Not sure if this is really something to be concerned about or just absolutely nothing, but I thought it would be worthwhile to note it for the record and for visibility:
What we can say about either FISA court orders or NSL that we receive is highly regulated, and depends on exactly how we report the information. Current guidelines on reporting, codified as part of the USA FREEDOM Act, allow companies to disclose the combined number of NSLs and both content and non-content FISA orders as a single number in bands of 250, starting with 0-249.
So that may mean that they received 0, or it may mean that they received any number less than 250.
However, if you look at their previous transparency reports, the number was always specifically reported as "0" rather than "0-249". I don't know if that means that they were always supposed to be reporting the range previously even if it were 0, or if it means something changed and the number is now specifically indicated as being something greater than 0.
Again, may mean nothing, and even if they did have to comply with something relating to that "National security process" it may not necessarily mean anything especially nefarious.
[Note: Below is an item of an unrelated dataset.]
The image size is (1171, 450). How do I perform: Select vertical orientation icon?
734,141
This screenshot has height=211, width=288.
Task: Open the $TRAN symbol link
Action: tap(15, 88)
Just noting it as a change in what was recorded in the transparency report.
Here is the deal:
Since it cannot be illegal to say you have not received any orders (since the secrety of reporting orders starts apply once you receive the first order), it means its legal to say "0 reports".
Its when you receive the first order, that you cannot say that you have received any order.
Here is when the 0-249 exception applies. When you received your first order, you cannot say you have received 1 order as that is covered by a gag order.
So then you must report it as 0-249.
This means, 0 really means 0.
And 0-249 means 1-249 really for the period you received your first order.
But in the next period, you must still report it as 0-249, as the order you received at second half of 2025, is still valid first half of 2026 and second half of 2026 and so on, even if you didn't receive further order.
So thats an easy thing to check:
If a company reports it as "0 reports" you can be 100% sure they have not received any number of reports at all.
But when they start reporting as "0-249" they have received at least 1 report in their lifetime.
This is what the "canary" is about also. Some companies have a yellow bird on the homepage, that says "We have not yet received a NSL/FISA order". Once they have removed that bird, it means they have received at least one order.
It bases on the fact that the law cannot force you to say anything, they can only force you to keep silent. So thats why you turn the tables - you say something everytime you have NOT received a order, so by being silent, you are telling that you have received something - basically using the silence itself as a means of communication.
The IP address that requested a cert may be different than the one currently using it. I could imagine that some malware networks (or other networks that the gov't might be analyzing) especially might do that sort of thing.
Right, and account-specific info in general. What user-agent was in the request, the timing of requests, whether requests for an account all came from the same IP, that sort of thing.
And even if email isn't tied to a specific account, whether an email is on Let's Encrypt's mailing lists or not might be something they'd be interested in as a small part of building a case as to who what doing what when with what technologies.
Not to mention I bet that sometimes there's a "subpoena everyone for everything you can get and ask questions and filter it out later". And, like, even though Let's Encrypt says they no longer hold on to account-specific email addresses, they might ask for that anyway just to be sure, or compel them to produce their records showing that they actually don't have that data.
Yes exactly, think about websites that are behind CDN, are using Tor and similar. The IP in DNS will tell you nothing about where the site is actually hosted, but if they have a LE cert chance is that LE has seen the true IP address when the order was requested. Also, even if Let's Encrypt doesn't have data about a subscriber currently, you can compel them to collect this data in the future. For instance, LE could be coerced into collecting all information about subscriber X or domain name Y as they connect to any Let's Encrypt service in the future (like on the next ACME client renewal).